Drink water an hour before meals to allow time for hormonal signals of satiety to take effect and lead to less hunger at the time of eating. 500ml is recommended 30-60 minutes prior to meals for best results. Just be sure to implement this approach slowly over time to avoid sudden increases in urine production that may be problematic for some (Daniels & Popkin, 2010).


Drinking water can help stave off weight gain in younger adults and children.


It has been proven that drinking water often replaces sugar filled calorie dense beverages, which leads to a reduced caloric consumption overtime (Illescas-Zarate et al., 2015, Popkin et al., 2010). With the average soft drink containing 200 calories, you can see how this straight swap can save you a lot of excess sugar and acidity. 


Younger adults and children can especially benefit from this approach as a preventative weight gain strategy. Encouraging our youth to drink water has shown a 31% decrease in risk of obesity in schools (Muckelbauer et al., 2009).


Tips to help stay hydrated for weight loss.


  • Make sure to always pack a water bottle wherever you go.
  • Set a ‘water break’ reminder on your phone/watch every 3 hours.
  • Keep chilled water in the fridge as this tastes better for some.
  • Opt for the FREE water often given when dining out. Have a glass of this prior to any other drinks you may order.
  • Flavour your water with cucumber, mint, fruit, or citrus occasionally for a fresh satisfying change. 
  • Make rules for yourself to help create hydrating habits. Ie. drinking a full glass of water upon waking everyday.


Avoid over consuming dehydrating beverages.


Alcoholic beverages such as beer, wine, and liquor increase urine output and could cause dehydration if consumed in large amounts. Caffeinated energy drinks, coffee, and some teas may also contain ingredients that increase urine production and contribute to dehydration.


Not only do these beverages have diuretic capabilities, they also contain extra calories which is counterintuitive to your weight loss efforts. Give the sugar loaded beverages a miss and save yourself the additional calories. 


How much water do you need for weight loss?


Water is essential to burn fat from food and drinks as well as stored body fat. Each individual will need varying amounts of water depending on weight, exercise activity (each day), temperature and humidity changes. 


As a general rule, drink 1L per 30 kg of body weight on average.

Example: 90kg person = 3L per day


Combine this with a well balanced diet and an adequate amount of exercise and you’ve got a fantastic recipe for success on your weight loss journey.

(Task statement): Translate this sentence from the water and weight loss text into Spanish: "Make sure to always pack a water bottle wherever you go."

(Information):

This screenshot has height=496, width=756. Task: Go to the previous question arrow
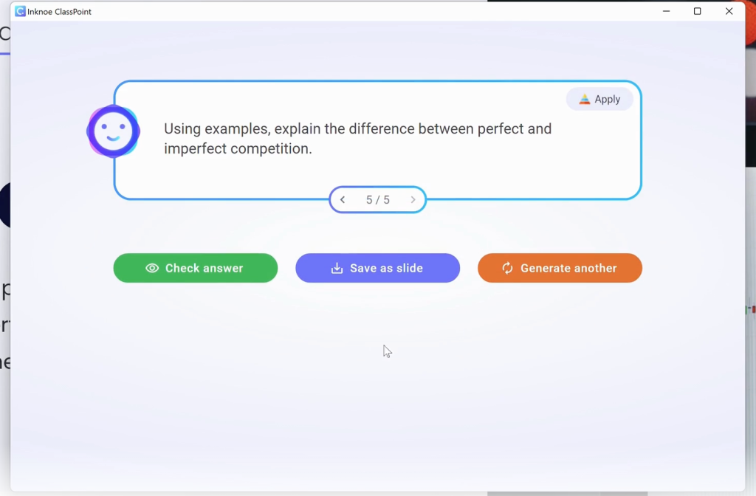pyautogui.click(x=343, y=199)
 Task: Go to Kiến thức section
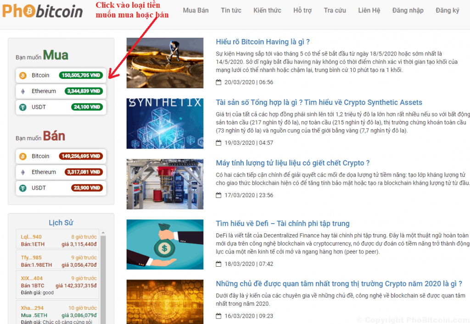pos(267,11)
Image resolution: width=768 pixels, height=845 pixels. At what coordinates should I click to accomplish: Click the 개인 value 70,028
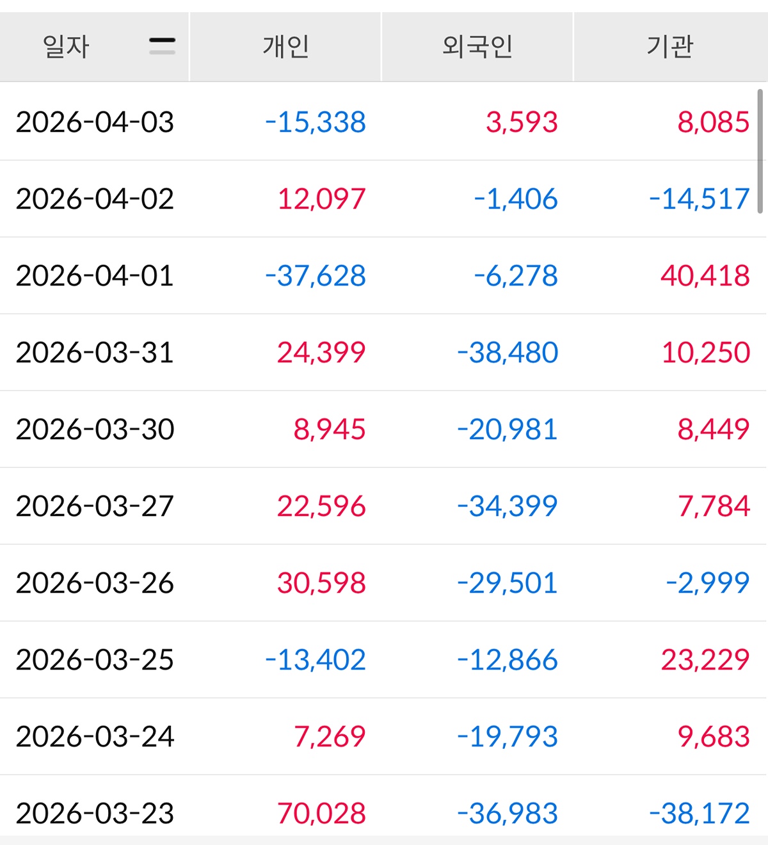pyautogui.click(x=321, y=814)
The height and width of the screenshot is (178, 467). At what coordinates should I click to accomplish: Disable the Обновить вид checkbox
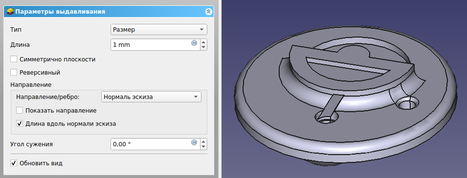click(14, 163)
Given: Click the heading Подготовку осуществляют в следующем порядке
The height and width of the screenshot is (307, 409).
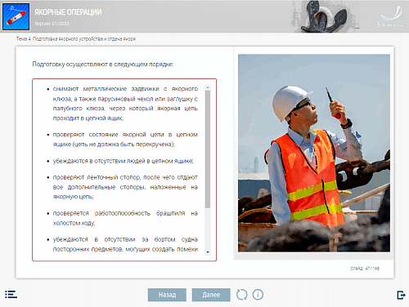Looking at the screenshot, I should pos(103,65).
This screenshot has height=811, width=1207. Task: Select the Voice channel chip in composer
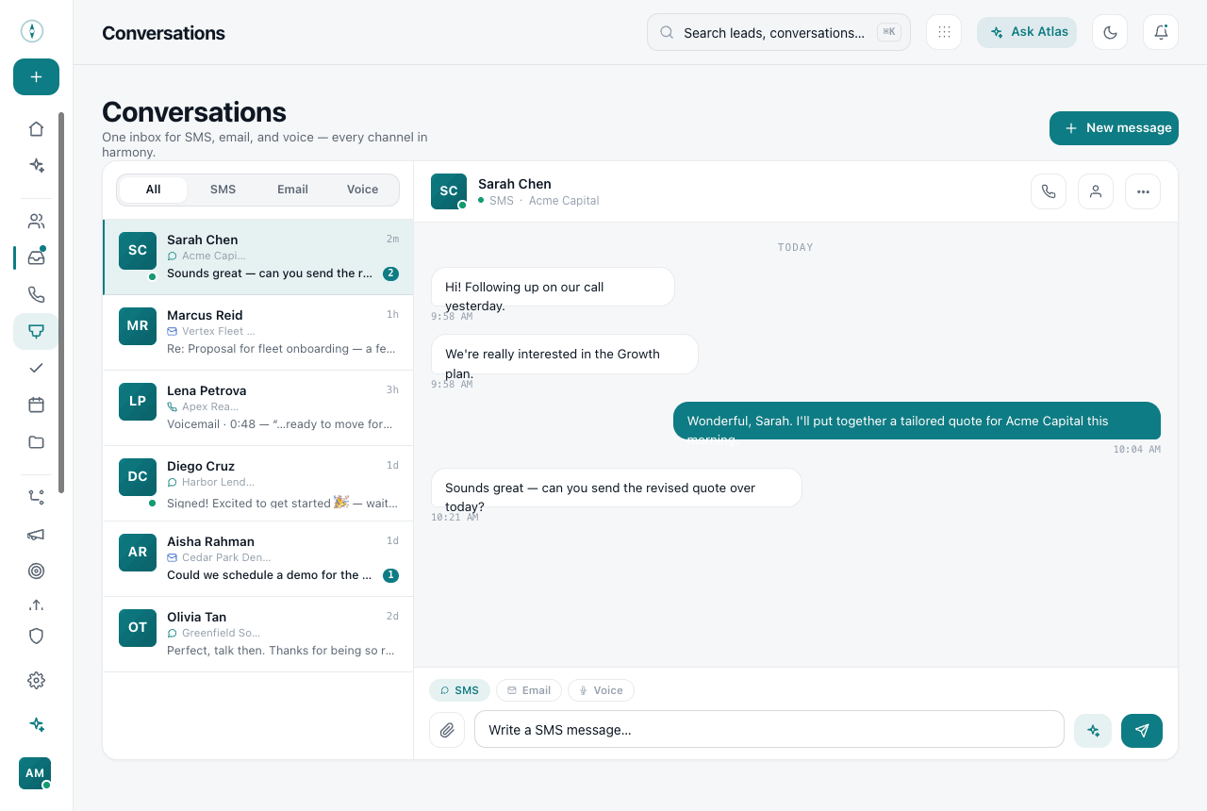(602, 690)
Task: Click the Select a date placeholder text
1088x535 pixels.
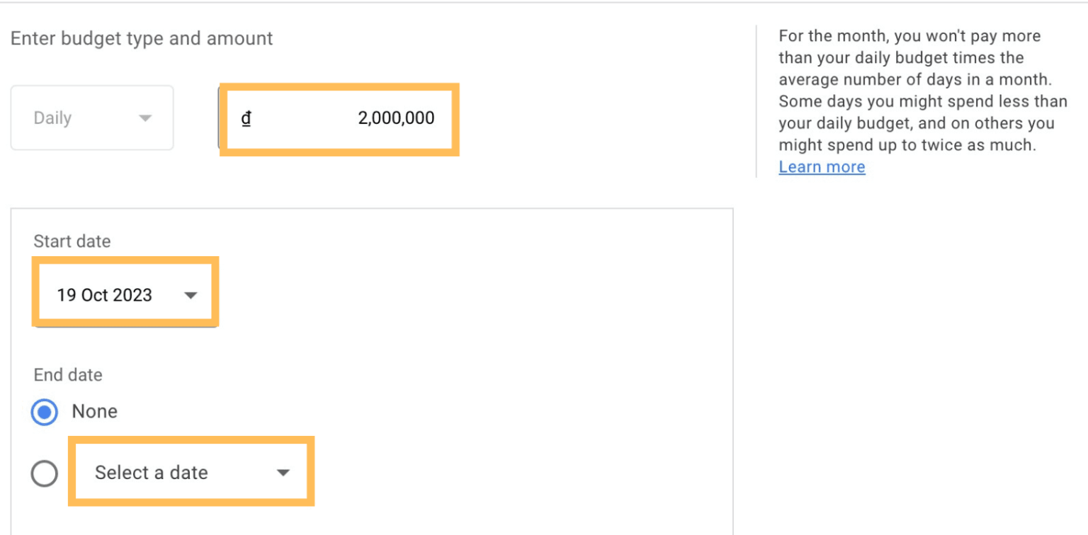Action: point(151,473)
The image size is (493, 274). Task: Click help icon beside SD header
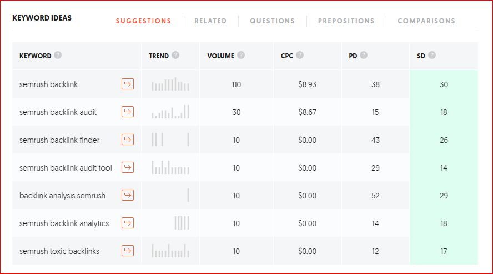pos(432,55)
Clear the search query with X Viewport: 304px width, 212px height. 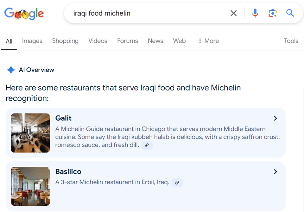point(234,13)
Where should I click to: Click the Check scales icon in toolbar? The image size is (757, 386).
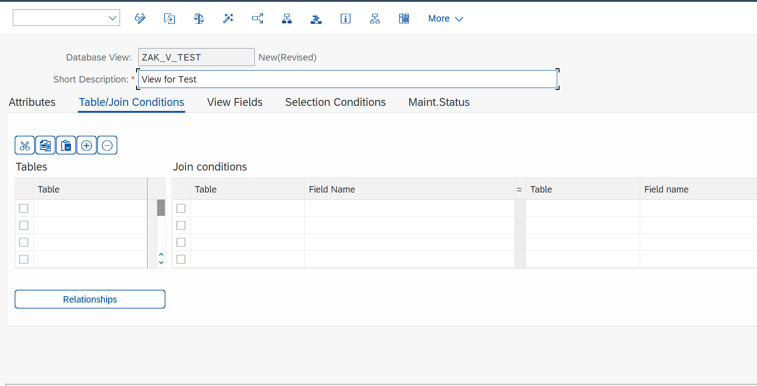pyautogui.click(x=199, y=18)
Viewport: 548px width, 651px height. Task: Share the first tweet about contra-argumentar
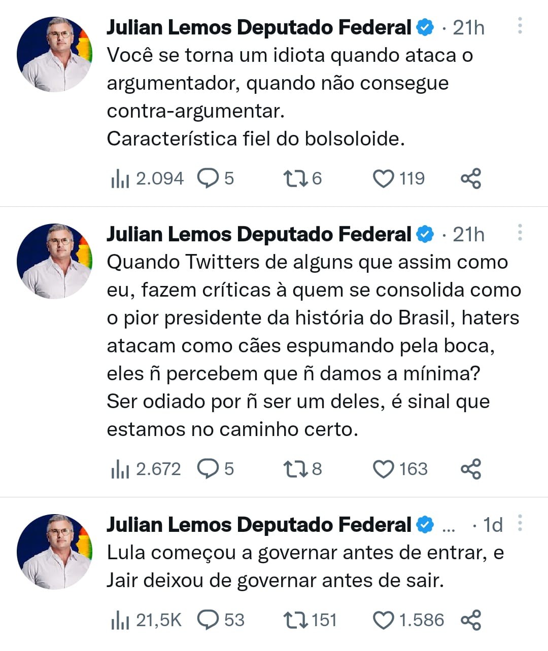point(471,178)
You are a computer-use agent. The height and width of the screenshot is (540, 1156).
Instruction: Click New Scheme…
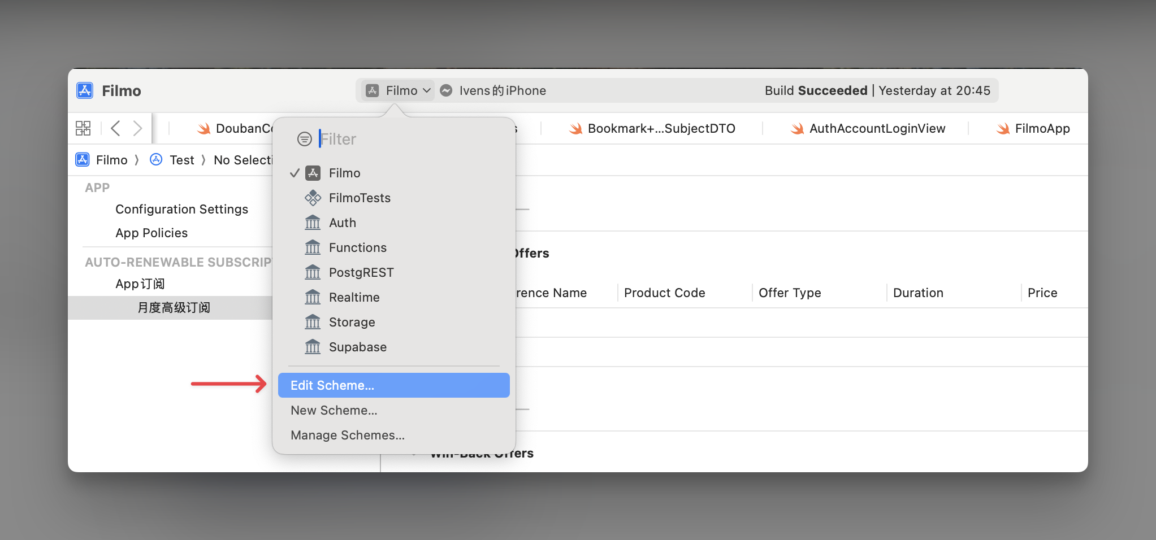(334, 410)
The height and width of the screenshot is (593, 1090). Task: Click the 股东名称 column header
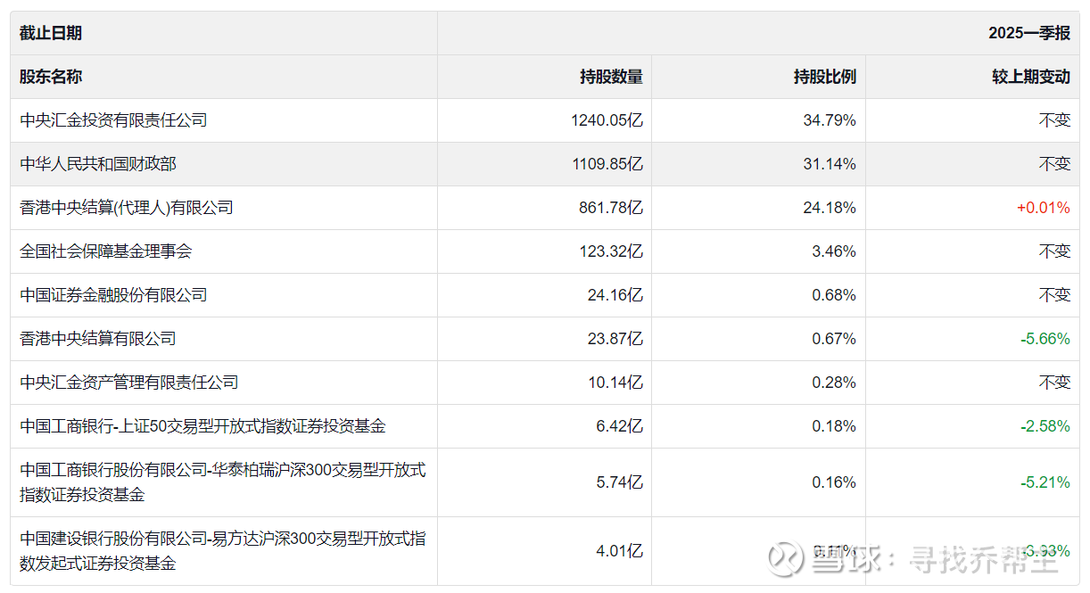coord(51,77)
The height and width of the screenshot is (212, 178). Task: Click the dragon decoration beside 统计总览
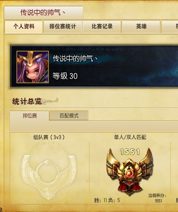click(x=50, y=101)
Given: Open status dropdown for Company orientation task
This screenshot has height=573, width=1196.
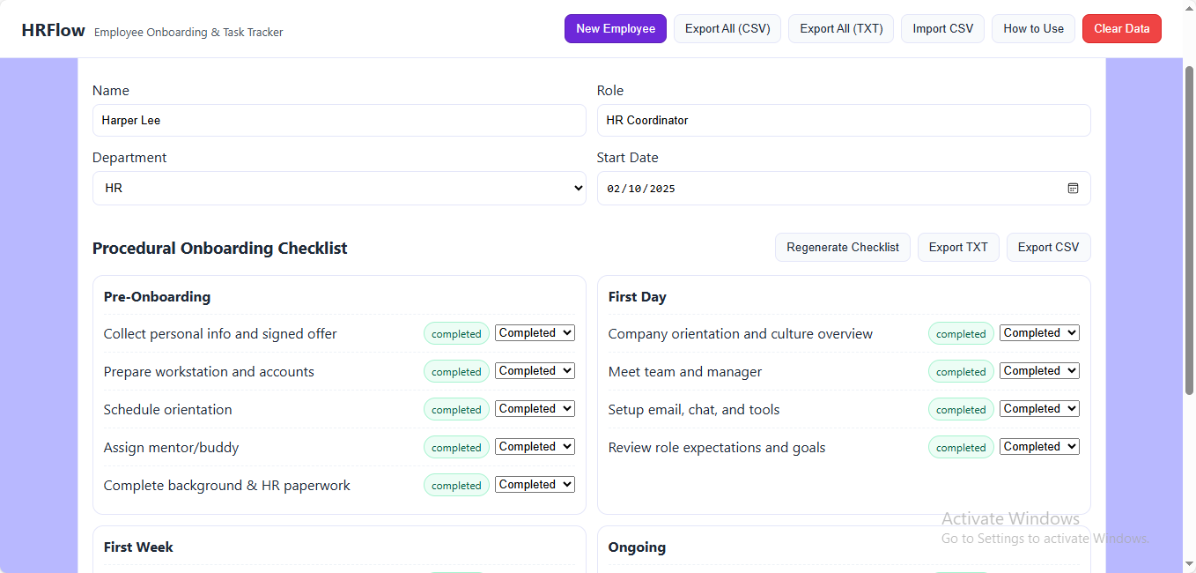Looking at the screenshot, I should 1039,333.
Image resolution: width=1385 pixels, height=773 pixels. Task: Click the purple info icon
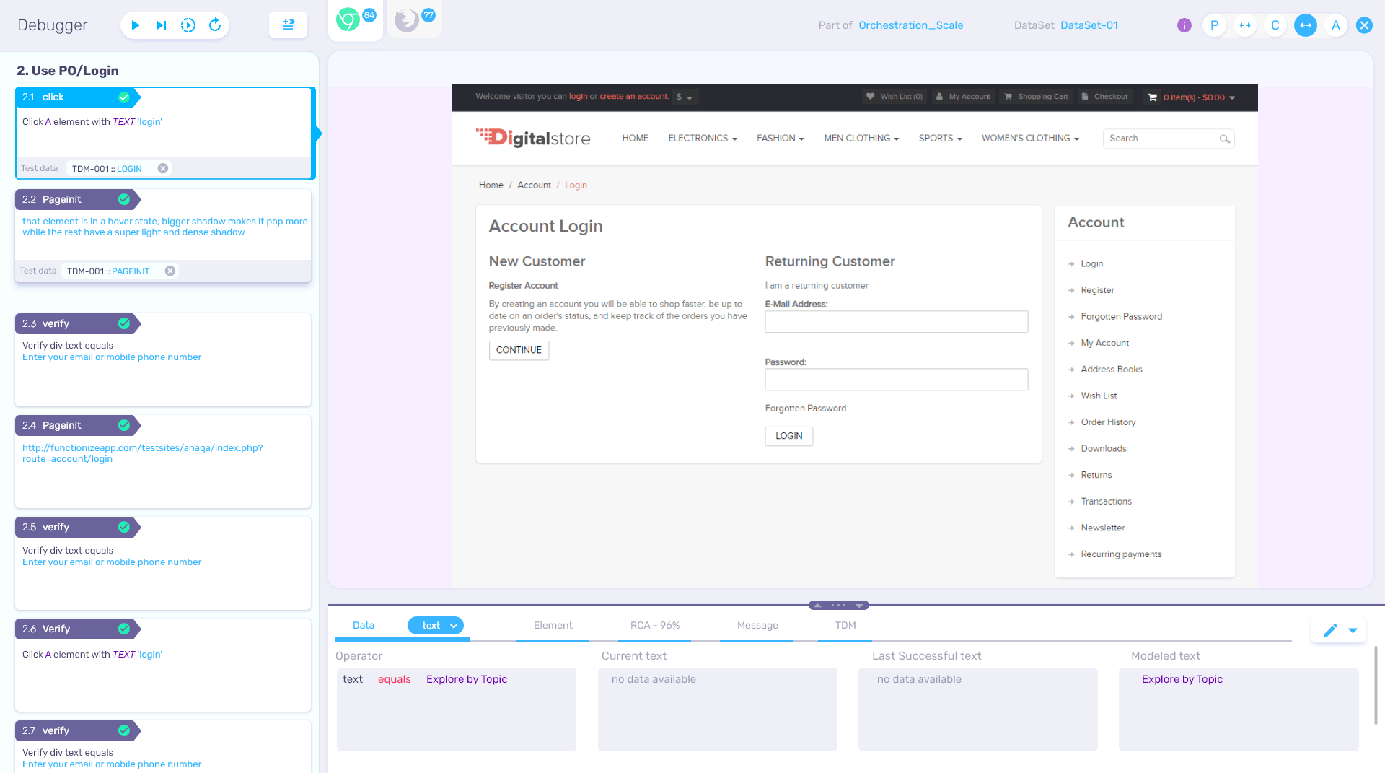coord(1184,25)
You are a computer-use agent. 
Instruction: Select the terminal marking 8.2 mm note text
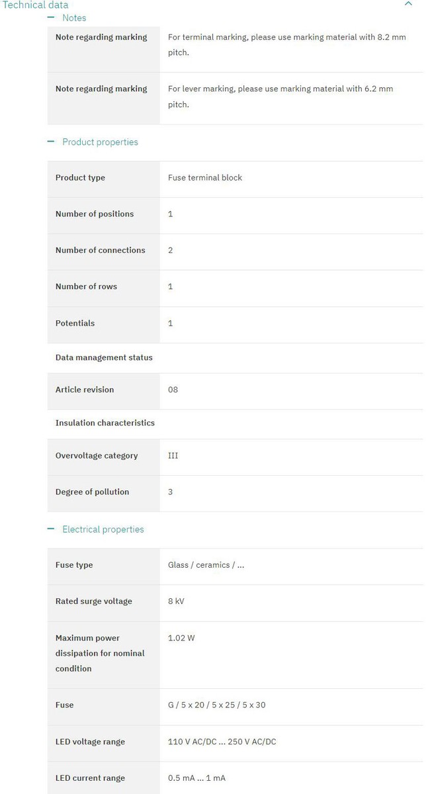point(286,44)
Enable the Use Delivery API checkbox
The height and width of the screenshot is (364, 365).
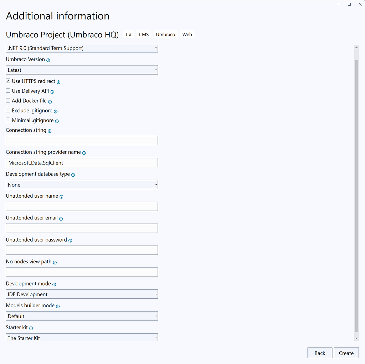coord(7,91)
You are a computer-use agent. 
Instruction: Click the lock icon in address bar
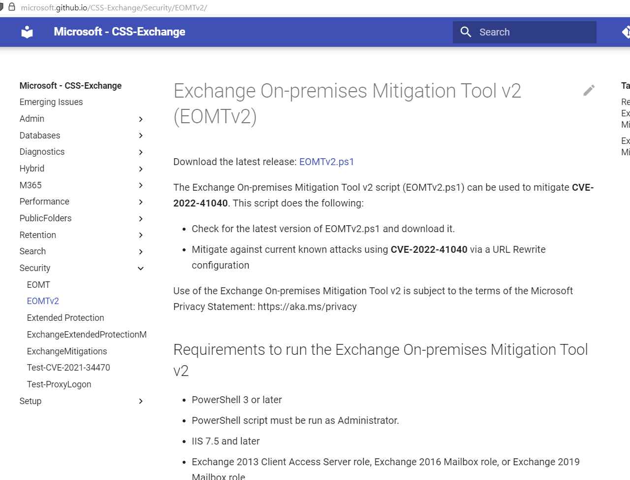(12, 7)
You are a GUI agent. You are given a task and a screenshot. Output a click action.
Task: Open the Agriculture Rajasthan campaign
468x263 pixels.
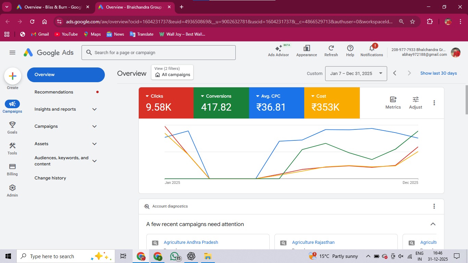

(Exercise result): Asegúrate de llevar siempre una botella de agua adondequiera que vayas.